It seems to me that the most appropriate simple model is that there are two kinds of people: people who will and won't purchase, given that they visit. The question is what proportion of people (we're assuming an infinite population) belong to each category. That entails a binomial model. Let the proportion of the population who would purchase be $p$, the number of people who visited be $N$, and the number who bought be $R$. Then the posterior inference for $p$ is
\begin{align}
\mathrm{prob}(p | R, N, \mathcal{I}) &= \frac{\mathrm{prob}(R | p, N, \mathcal{I}) \: \mathrm{prob}(p | N, \mathcal{I})}{\mathrm{prob}(R | N, \mathcal{I})} \\
&= \frac{\mathrm{prob}(R | p, N, \mathcal{I}) \: \mathrm{prob}(p | N, \mathcal{I})}{\int_{p'} \mathrm{prob}(R | p', N, \mathcal{I}) \: \mathrm{prob}(p' | N, \mathcal{I}) \: dp'}
\end{align}
Assigning a uniform distribution to the prior, $\mathrm{prob}(p | N, \mathcal{I}) = 1$, and the binomial distribution to the likelihood, $\mathrm{prob}(R | p, N, \mathcal{I}) = {N \choose R} p^R (1 - p)^{N - R}$, we have
\begin{align}
\mathrm{prob}(p | R, N, \mathcal{I}) &= \frac{{N \choose R} p^R (1 - p)^{N - R}}{\int_{p'} {N \choose R} p'^R (1 - p')^{N - R} \: dp'} \\
&= (N + 1) {N \choose R} p^R (1 - p)^{N - R}
\end{align}
For $N = 1382$ and $R = 23$, this posterior looks like this:
This represents how much you now know about $p$, the proportion of the population who would buy the product, if they visited the site.

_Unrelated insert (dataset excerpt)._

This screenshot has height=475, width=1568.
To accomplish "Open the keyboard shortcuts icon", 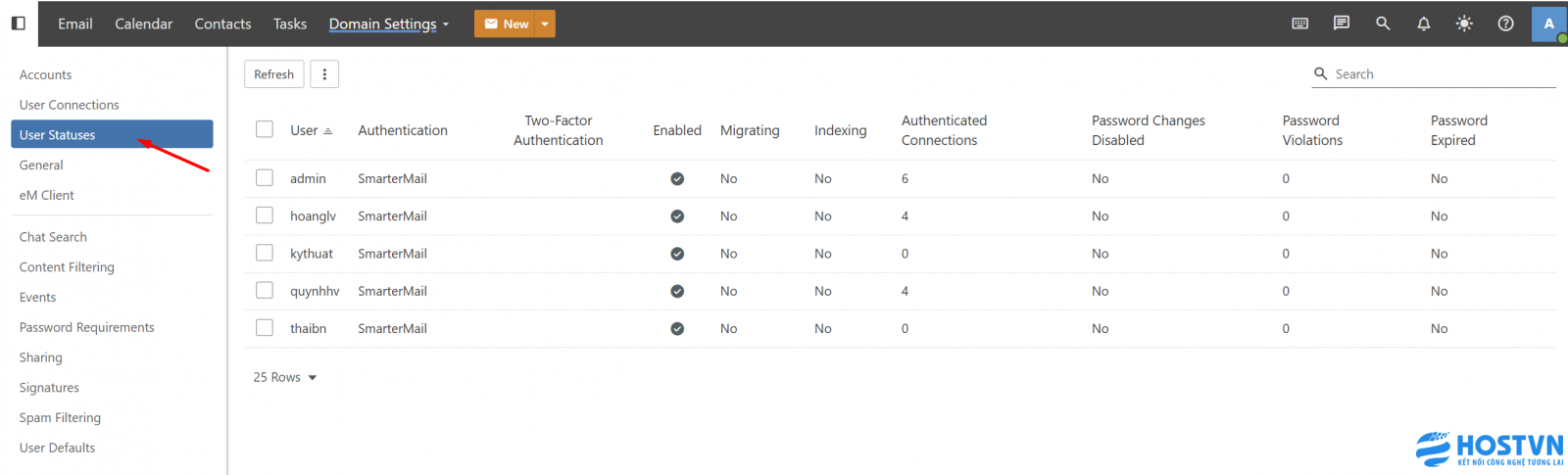I will [x=1300, y=24].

Your prediction of how many customers would buy it after visiting, given a new number of visitors $n$ and retaining what you now know about $p$ via $N$ and $R$, is another matter.
The distribution for the new number of buyers $r$ is
\begin{align}
\mathrm{prob}(r | n, R, N, \mathcal{I}) &= \int_p \mathrm{prob}(r, p | n, R, N, \mathcal{I}) \: dp \\
&= \int_p \mathrm{prob}(r | p, n, R, N, \mathcal{I}) \: \mathrm{prob}(p | n, R, N, \mathcal{I}) \: dp \\
&= \int_p \mathrm{prob}(r | p, n, \mathcal{I}) \: \mathrm{prob}(p | R, N, \mathcal{I}) \: dp \\
&= \int_p {n \choose r} p^r (1 - p)^{n - r} \: (N + 1) {N \choose R} p^R (1 - p)^{N - R} \: dp \\
&= \frac{(N + 1) {N \choose R}{n \choose r}}{(N + n + 1) {N + n \choose R + r}}
\end{align}
Retaining $N = 1382$ and $R = 23$, and choosing a new visitor sample size of $n = 1000$, the prediction for the number of buying visitors is shown below:
Note that the prediction curve is broader than the curve you'd get if you simply scaled the inference curve from $[0, 1]$ to $[0, 1000]$. This is because it incorporates the uncertainty in the number of buying visitors given a particular $p$, as well as the uncertainty in $p$.